Henderson would not discuss details of the case, though he acknowledges police had a "witness problem." He says Denise's murder remains an "ongoing investigation." Even though the case against Larry was dismissed in May, charges could be refiled against him at any time, but only if new evidence surfaces. Henderson says detectives considered several suspects but that "Larry was our strongest suspect. We have looked at more than one person, and, no, we did not have tunnel vision because he is the estranged husband. He was a suspect, and he continually remains a strong suspect. My responsibility is to prove this. I want the responsible person. We're not dead set on Larry, but he does remain a likely suspect."

For Denise Wolff's family, it has been difficult to move on. Her mother, in particular, is haunted by the case, by the way her daughter's life ended so abruptly, the way she was never allowed to experience the joy of her second grandson, born two months after her death, the way she looked the last time she saw her, her body so bloated from her injuries that she lay in her casket wearing a size 18 instead of a size 8. "You know how when you look at a person in a casket, you see that relief?" Sandy says. "They look like they're at peace." Not her Denny. "She looked like she was scared to death.
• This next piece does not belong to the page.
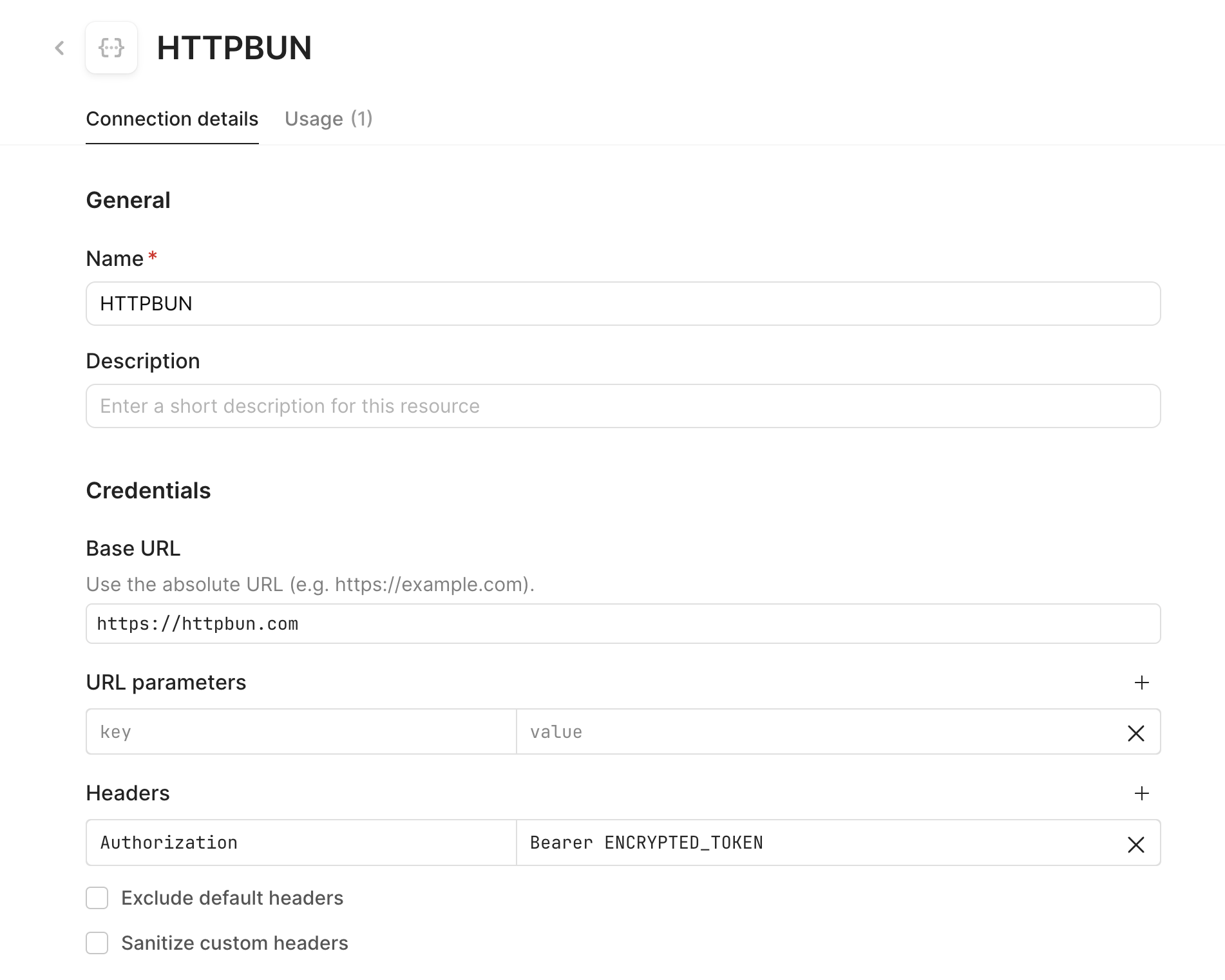
Task: Edit the Base URL https://httpbun.com field
Action: (x=623, y=623)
It did not look like her. It was horrible, unbelievable."

For her and the rest of their family, Sandy says, it's been a sort of never-ending nightmare. In August, after another costly custody fight, Sandy returned her granddaughter, Jennie, to Larry Wolff, after the judge in the case, Thomas Frawley, made it clear to them that they would not prevail in light of the dismissal of the murder charge against Larry. But that didn't mark the end of their court battles.

In July, the Cantrells and Angie filed a wrongful-death lawsuit against Larry Wolff, essentially accusing him of murder. Sandy estimates her daughter had approximately $200,000 in life-insurance money, and she wants to make sure Larry never sees any of it. She wants $10,000 to go to Angie, to reimburse her for her mother's funeral expenses, and she wants the rest to go to her granddaughter Jennie. She also wants Larry to sign over Denise's grave plot. Larry never purchased a headstone for Denise, and her family would like to buy her one.
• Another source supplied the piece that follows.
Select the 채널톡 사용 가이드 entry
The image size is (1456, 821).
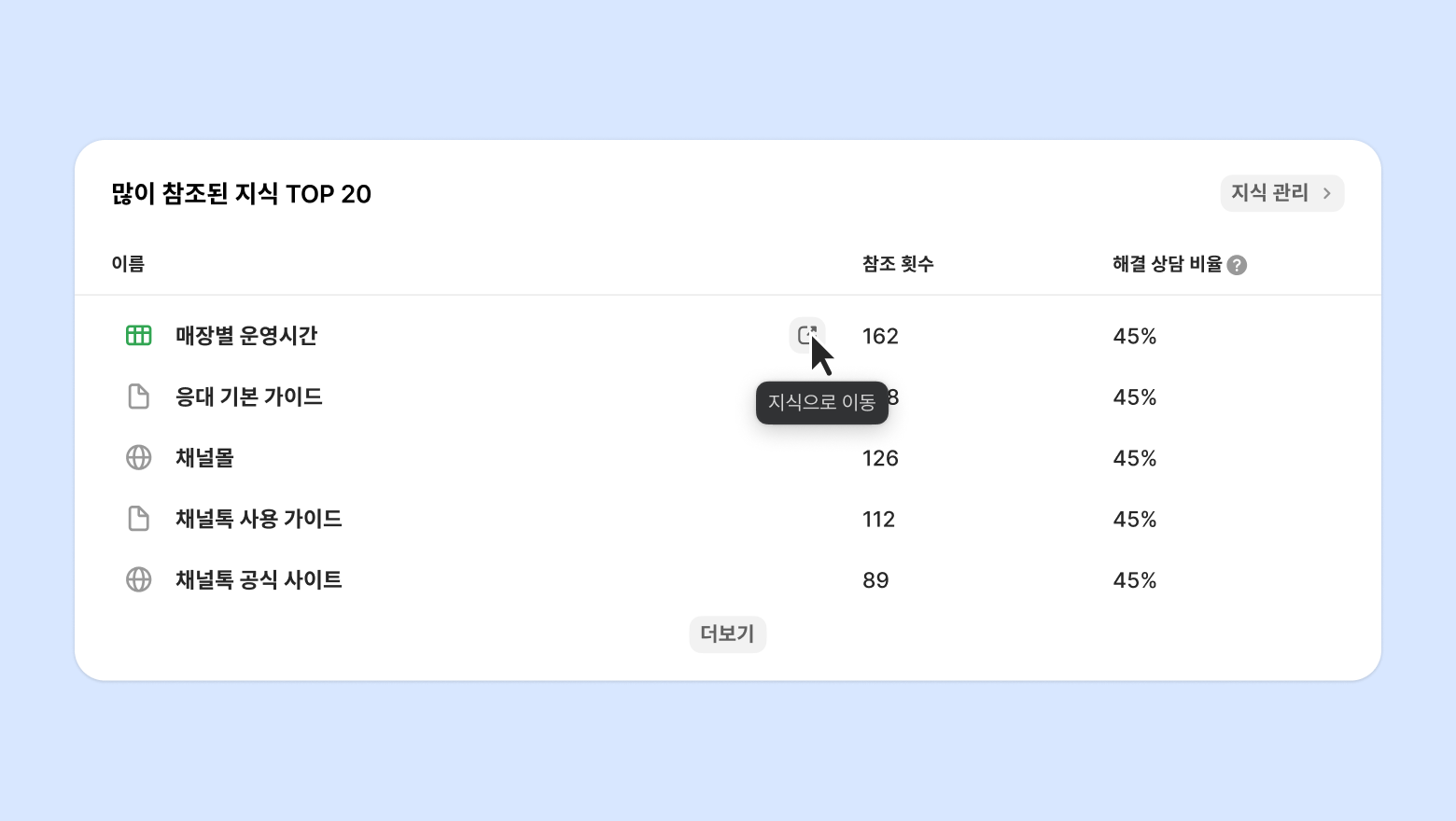259,519
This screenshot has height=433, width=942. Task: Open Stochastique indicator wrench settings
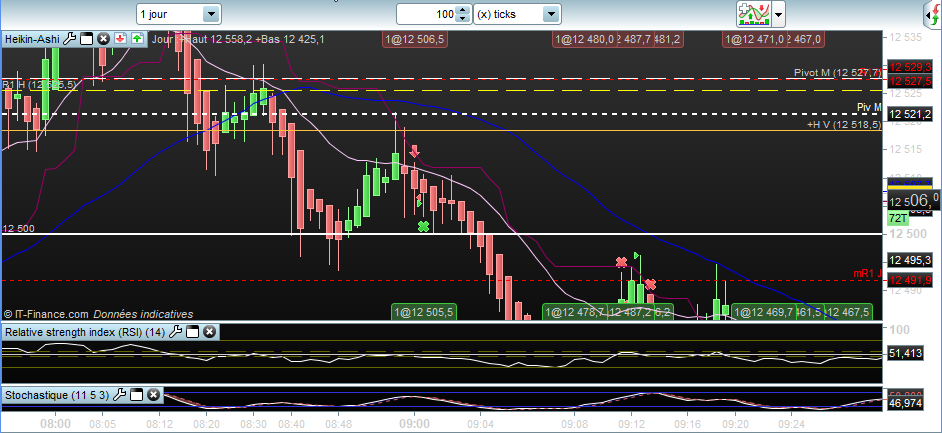(120, 395)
But the lawsuit isn't just about money.

"In our hearts, we know he did it," Angie says. "There needs to be some kind of justice served, and I don't think he should basically be paid for killing my mom -- and to me, that's what it is."

Denise's sister Cathy was one of Larry's staunchest defenders in the days after the murder. She scolded Angie for treating him badly and making accusations about him. And when her friends called her to offer their condolences -- most of whom asked, "Larry did it, didn't he?" -- she told them not to say such a thing. "It did cross my mind, but he was in our family for 18 years," Cathy says. "She was the mother of his child. You don't want to think he would gun her down like that. I would give anything in the world to beg that man for his forgiveness if he could prove to me that anybody had the motive he had."

Today, Cathy no longer has the doubts she once did. She says she is certain Larry did it. "Anything I can do to make his life hell, I will do it. I promise," she says. "He don't scare me. You got a gun? I got a gun. You want to play guns? Let's go. I am so fed up with him tormenting my family, and the fact that Jennie has to live with him just makes me sick.... I hope Larry is brought to justice," Cathy says. "I just pray he gets what's coming to him."